# [Task item]
Each line that includes the word "Balance" should be copied from the records.

# [Record excerpts]
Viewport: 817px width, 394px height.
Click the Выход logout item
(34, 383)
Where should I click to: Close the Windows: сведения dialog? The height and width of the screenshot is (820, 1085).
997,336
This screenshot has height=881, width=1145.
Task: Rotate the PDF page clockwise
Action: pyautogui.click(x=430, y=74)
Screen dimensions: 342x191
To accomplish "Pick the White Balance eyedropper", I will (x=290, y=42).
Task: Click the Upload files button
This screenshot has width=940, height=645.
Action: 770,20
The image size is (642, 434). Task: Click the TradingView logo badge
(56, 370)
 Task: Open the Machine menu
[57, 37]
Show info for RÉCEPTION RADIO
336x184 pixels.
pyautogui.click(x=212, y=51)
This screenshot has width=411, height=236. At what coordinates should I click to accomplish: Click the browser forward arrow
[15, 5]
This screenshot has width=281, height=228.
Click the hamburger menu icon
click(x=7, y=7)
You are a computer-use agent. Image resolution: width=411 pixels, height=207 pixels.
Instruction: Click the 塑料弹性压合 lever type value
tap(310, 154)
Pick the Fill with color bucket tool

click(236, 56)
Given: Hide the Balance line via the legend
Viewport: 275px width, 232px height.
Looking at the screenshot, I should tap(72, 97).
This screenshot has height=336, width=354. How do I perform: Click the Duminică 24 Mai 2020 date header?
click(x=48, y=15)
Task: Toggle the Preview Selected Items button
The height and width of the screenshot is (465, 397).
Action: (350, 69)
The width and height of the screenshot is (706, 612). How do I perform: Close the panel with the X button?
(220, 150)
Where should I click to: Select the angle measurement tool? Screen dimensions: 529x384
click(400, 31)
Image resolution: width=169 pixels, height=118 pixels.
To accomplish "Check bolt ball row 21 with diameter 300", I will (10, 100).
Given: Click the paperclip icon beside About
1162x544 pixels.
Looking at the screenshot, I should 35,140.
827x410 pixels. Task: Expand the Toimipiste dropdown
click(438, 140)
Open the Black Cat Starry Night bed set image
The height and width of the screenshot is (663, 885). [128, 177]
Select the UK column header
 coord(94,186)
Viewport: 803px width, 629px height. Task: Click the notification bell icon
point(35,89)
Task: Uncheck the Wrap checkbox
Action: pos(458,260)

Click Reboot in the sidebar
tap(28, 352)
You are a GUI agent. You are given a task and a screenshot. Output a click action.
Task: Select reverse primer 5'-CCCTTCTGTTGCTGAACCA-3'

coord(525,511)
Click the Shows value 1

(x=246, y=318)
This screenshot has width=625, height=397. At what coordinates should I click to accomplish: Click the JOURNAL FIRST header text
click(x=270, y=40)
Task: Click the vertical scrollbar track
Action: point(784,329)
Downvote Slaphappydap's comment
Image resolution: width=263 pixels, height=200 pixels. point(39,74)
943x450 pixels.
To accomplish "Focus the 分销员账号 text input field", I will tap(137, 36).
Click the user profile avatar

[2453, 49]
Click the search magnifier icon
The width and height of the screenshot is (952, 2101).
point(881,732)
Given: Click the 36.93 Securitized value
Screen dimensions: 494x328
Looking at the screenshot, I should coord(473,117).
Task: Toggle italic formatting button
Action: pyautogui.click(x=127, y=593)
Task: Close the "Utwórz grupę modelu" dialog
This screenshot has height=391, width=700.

# [Response area]
To accomplish "Pick the White Balance eyedropper", I will (x=290, y=42).
Given: Hide the Balance line via the legend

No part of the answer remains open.